Defying Donald Trump, US Senate votes to end military support for Saudis in Yemen war – and blames Crown Prince Mohammed bin Salman for Jamal Khashoggi’s murder
- It is the first time either house of Congress has voted to withdraw US forces under the War Powers Act
- The move is a rebuke for Trump, who has stood by Riyadh and cast doubt on Crown Prince Mohammed bin Salman’s role in Jamal Khashoggi’s killing
The US Senate backed a resolution on Thursday to end military support for the Saudi Arabian-led war in Yemen, defying US President Donald Trump with a historic vote that underscored lawmakers’ anger over the murder of prominent Saudi journalist Jamal Khashoggi.
Although the measure would have to clear additional hurdles to become law, the 56-41 vote was the first time either chamber of Congress had backed a move to withdraw US forces from a foreign military engagement under the War Powers Act.
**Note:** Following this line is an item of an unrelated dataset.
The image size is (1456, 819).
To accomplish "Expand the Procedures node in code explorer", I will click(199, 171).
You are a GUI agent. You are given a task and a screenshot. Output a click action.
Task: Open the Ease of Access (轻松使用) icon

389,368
That law, passed during the Vietnam war, limits the president’s ability to commit US forces to potential hostilities without congressional approval.
Immediately after the vote on the war powers resolution, the Senate supported by unanimous consent another resolution saying that Saudi Crown Prince Mohammed bin Salman is responsible for Khashoggi’s murder and insisting that Saudi Arabia hold accountable anyone responsible for his death.
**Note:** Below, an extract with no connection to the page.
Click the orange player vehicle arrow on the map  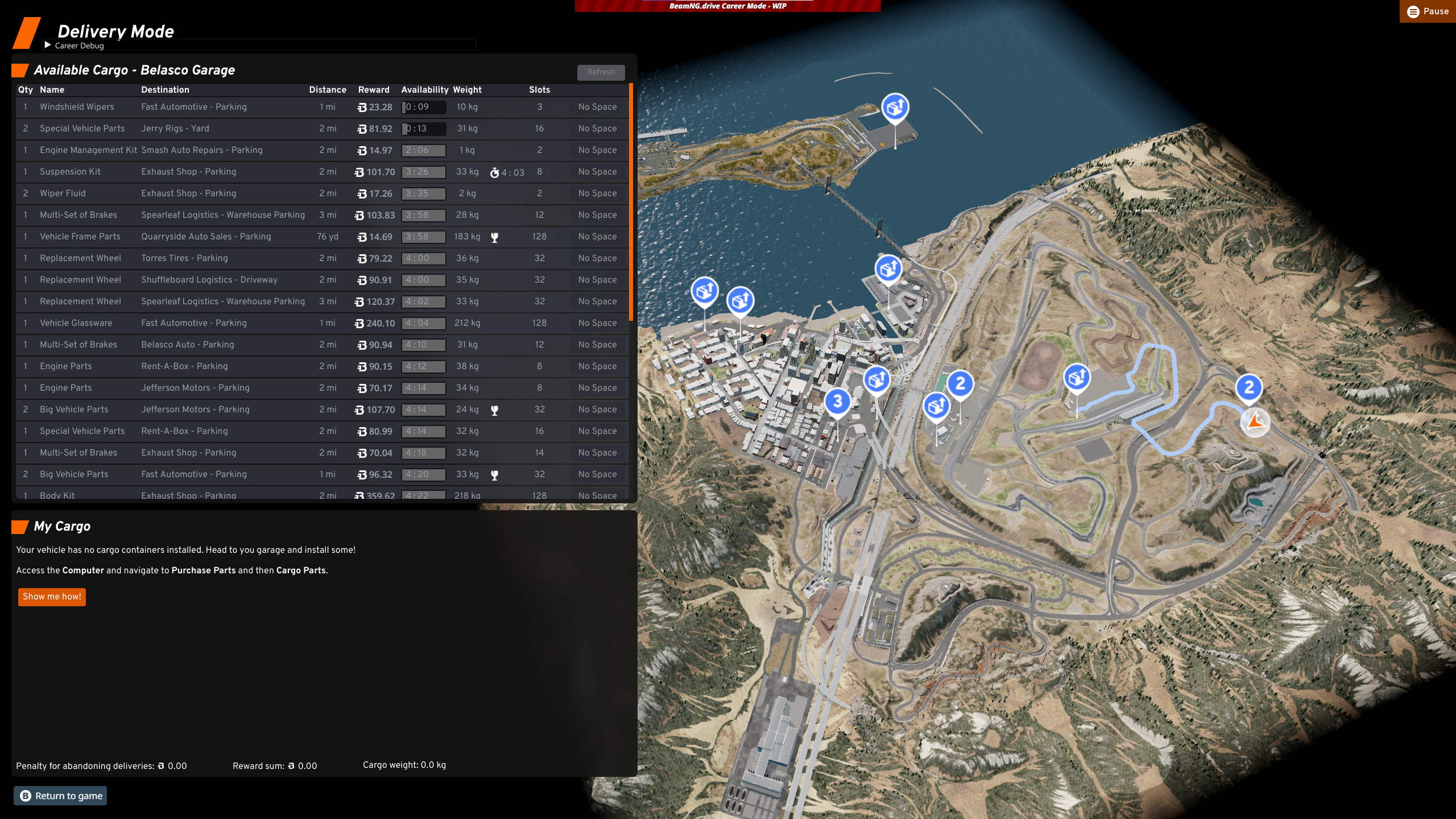pyautogui.click(x=1254, y=422)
Senator Bernie Sanders of Vermont, an independent who votes with the Democrats, described the vote as “a historic moment”.
“Today we tell the despotic government of Saudi Arabia that we will not be part of their military adventures,” he said.
“So let us go forward today … and tell the world that the United States of America will not continue to be part of the worst humanitarian disaster on the face of the earth.”
Anger at the human cost of the war in Yemen, as well as outrage over the killing of the US-based Khashoggi in the Saudi consulate in Istanbul, have prompted a harder line in Congress about the US military’s role in backing Saudi-led coalition strikes against Houthi rebels.
The rebuke of the young heir apparent to the Saudi throne is a direct challenge to Trump, who has sought to cast doubt on the prince’s involvement in the killing and has stressed instead the importance of US trade and military ties with Riyadh.
Republican Senate majority leader Mitch McConnell – a Trump loyalist – had called on his party to vote against the Yemen resolution although he did back the rebuke of Prince Mohammed, drafted by Senator Bob Corker, a Republican who has been critical of the president.